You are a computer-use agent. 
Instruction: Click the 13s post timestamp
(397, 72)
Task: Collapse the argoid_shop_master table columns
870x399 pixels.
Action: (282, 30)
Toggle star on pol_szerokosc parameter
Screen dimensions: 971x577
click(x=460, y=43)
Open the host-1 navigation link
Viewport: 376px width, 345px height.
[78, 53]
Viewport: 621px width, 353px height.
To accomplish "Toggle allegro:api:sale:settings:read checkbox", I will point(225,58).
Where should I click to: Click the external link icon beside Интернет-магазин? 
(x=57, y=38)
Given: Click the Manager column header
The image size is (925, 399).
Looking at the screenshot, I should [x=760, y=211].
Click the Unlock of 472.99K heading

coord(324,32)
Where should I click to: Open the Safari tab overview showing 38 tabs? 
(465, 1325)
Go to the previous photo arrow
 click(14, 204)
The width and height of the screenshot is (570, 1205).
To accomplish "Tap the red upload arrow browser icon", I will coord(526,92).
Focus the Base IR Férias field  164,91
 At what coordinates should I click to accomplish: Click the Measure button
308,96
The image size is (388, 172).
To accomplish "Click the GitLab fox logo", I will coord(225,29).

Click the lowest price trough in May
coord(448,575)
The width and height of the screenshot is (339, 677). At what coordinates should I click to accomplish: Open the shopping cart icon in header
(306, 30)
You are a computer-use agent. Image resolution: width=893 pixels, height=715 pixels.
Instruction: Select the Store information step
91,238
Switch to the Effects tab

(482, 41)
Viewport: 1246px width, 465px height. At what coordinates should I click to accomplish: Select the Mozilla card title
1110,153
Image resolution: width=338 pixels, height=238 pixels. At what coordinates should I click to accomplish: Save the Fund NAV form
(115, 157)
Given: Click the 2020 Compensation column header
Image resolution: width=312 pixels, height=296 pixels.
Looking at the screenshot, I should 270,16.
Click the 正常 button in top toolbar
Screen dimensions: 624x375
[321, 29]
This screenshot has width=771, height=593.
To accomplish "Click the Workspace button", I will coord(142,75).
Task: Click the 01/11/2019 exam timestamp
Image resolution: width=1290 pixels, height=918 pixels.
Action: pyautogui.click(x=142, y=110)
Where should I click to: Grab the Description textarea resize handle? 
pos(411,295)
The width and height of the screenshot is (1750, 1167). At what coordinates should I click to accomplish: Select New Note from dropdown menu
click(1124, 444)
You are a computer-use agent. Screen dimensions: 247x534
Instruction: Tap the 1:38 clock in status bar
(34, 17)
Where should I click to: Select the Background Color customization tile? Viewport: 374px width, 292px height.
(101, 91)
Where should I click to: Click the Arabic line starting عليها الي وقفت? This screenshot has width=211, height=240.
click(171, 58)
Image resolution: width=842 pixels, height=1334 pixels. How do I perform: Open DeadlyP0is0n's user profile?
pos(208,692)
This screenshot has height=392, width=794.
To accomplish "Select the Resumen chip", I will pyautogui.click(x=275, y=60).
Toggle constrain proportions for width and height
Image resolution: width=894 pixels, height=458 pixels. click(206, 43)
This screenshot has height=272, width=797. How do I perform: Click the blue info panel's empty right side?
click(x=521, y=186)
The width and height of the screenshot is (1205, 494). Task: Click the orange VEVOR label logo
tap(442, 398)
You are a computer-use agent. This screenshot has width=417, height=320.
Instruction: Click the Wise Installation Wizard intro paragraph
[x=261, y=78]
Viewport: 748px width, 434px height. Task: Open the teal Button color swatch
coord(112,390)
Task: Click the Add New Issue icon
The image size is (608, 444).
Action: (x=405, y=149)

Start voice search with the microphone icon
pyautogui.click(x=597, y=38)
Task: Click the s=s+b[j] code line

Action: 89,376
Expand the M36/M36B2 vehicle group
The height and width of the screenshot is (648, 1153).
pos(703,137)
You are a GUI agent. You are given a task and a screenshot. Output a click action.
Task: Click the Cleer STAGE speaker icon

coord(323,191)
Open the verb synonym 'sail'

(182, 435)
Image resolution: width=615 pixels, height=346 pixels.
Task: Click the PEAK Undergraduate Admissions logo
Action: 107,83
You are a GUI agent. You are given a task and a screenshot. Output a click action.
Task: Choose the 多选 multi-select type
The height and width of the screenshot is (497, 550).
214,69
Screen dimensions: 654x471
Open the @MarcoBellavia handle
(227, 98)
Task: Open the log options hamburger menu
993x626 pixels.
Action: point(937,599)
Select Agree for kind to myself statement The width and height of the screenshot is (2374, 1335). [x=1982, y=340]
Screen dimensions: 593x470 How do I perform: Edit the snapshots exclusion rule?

__________________________________________________

Copy the records above. Leave out nothing.

* **Response below**
You are a computer-use agent. 
Instruction: Click the 13s post timestamp
(397, 72)
Task: Collapse the argoid_shop_master table columns
870x399 pixels.
Action: (282, 30)
Toggle star on pol_szerokosc parameter
Screen dimensions: 971x577
click(x=460, y=43)
Open the host-1 navigation link
Viewport: 376px width, 345px height.
[78, 53]
Viewport: 621px width, 353px height.
To accomplish "Toggle allegro:api:sale:settings:read checkbox", I will point(225,58).
Where should I click to: Click the external link icon beside Интернет-магазин? 
(x=57, y=38)
Given: Click the Manager column header
The image size is (925, 399).
Looking at the screenshot, I should [x=760, y=211].
Click the Unlock of 472.99K heading

coord(324,32)
Where should I click to: Open the Safari tab overview showing 38 tabs? 
(465, 1325)
Go to the previous photo arrow
 click(14, 204)
The width and height of the screenshot is (570, 1205).
To accomplish "Tap the red upload arrow browser icon", I will coord(526,92).
Focus the Base IR Férias field  164,91
 At what coordinates should I click to accomplish: Click the Measure button
308,96
The image size is (388, 172).
To accomplish "Click the GitLab fox logo", I will coord(225,29).

Click the lowest price trough in May
coord(448,575)
The width and height of the screenshot is (339, 677). At what coordinates should I click to accomplish: Open the shopping cart icon in header
(306, 30)
You are a computer-use agent. Image resolution: width=893 pixels, height=715 pixels.
Instruction: Select the Store information step
91,238
Switch to the Effects tab

(482, 41)
Viewport: 1246px width, 465px height. At what coordinates should I click to accomplish: Select the Mozilla card title
1110,153
Image resolution: width=338 pixels, height=238 pixels. At what coordinates should I click to accomplish: Save the Fund NAV form
(115, 157)
Given: Click the 2020 Compensation column header
Image resolution: width=312 pixels, height=296 pixels.
Looking at the screenshot, I should 270,16.
Click the 正常 button in top toolbar
Screen dimensions: 624x375
[321, 29]
This screenshot has width=771, height=593.
To accomplish "Click the Workspace button", I will coord(142,75).
Task: Click the 01/11/2019 exam timestamp
Image resolution: width=1290 pixels, height=918 pixels.
Action: pyautogui.click(x=142, y=110)
Where should I click to: Grab the Description textarea resize handle? 
pos(411,295)
The width and height of the screenshot is (1750, 1167). At what coordinates should I click to accomplish: Select New Note from dropdown menu
click(1124, 444)
You are a computer-use agent. Screen dimensions: 247x534
Instruction: Tap the 1:38 clock in status bar
(34, 17)
Where should I click to: Select the Background Color customization tile? Viewport: 374px width, 292px height.
(101, 91)
Where should I click to: Click the Arabic line starting عليها الي وقفت? This screenshot has width=211, height=240.
click(171, 58)
Image resolution: width=842 pixels, height=1334 pixels. How do I perform: Open DeadlyP0is0n's user profile?
pos(208,692)
This screenshot has height=392, width=794.
To accomplish "Select the Resumen chip", I will pyautogui.click(x=275, y=60).
Toggle constrain proportions for width and height
Image resolution: width=894 pixels, height=458 pixels. click(206, 43)
This screenshot has height=272, width=797. How do I perform: Click the blue info panel's empty right side?
click(x=521, y=186)
The width and height of the screenshot is (1205, 494). Task: Click the orange VEVOR label logo
tap(442, 398)
You are a computer-use agent. This screenshot has width=417, height=320.
Instruction: Click the Wise Installation Wizard intro paragraph
[x=261, y=78]
Viewport: 748px width, 434px height. Task: Open the teal Button color swatch
coord(112,390)
Task: Click the Add New Issue icon
The image size is (608, 444).
Action: (x=405, y=149)

Start voice search with the microphone icon
pyautogui.click(x=597, y=38)
Task: Click the s=s+b[j] code line

Action: 89,376
Expand the M36/M36B2 vehicle group
The height and width of the screenshot is (648, 1153).
pos(703,137)
You are a GUI agent. You are given a task and a screenshot. Output a click action.
Task: Click the Cleer STAGE speaker icon

coord(323,191)
Open the verb synonym 'sail'

(182, 435)
Image resolution: width=615 pixels, height=346 pixels.
Task: Click the PEAK Undergraduate Admissions logo
Action: 107,83
You are a GUI agent. You are given a task and a screenshot. Output a click action.
Task: Choose the 多选 multi-select type
The height and width of the screenshot is (497, 550).
214,69
Screen dimensions: 654x471
Open the @MarcoBellavia handle
(227, 98)
Task: Open the log options hamburger menu
993x626 pixels.
Action: point(937,599)
Select Agree for kind to myself statement The width and height of the screenshot is (2374, 1335). [x=1982, y=340]
Screen dimensions: 593x470 How do I perform: Edit the snapshots exclusion rule?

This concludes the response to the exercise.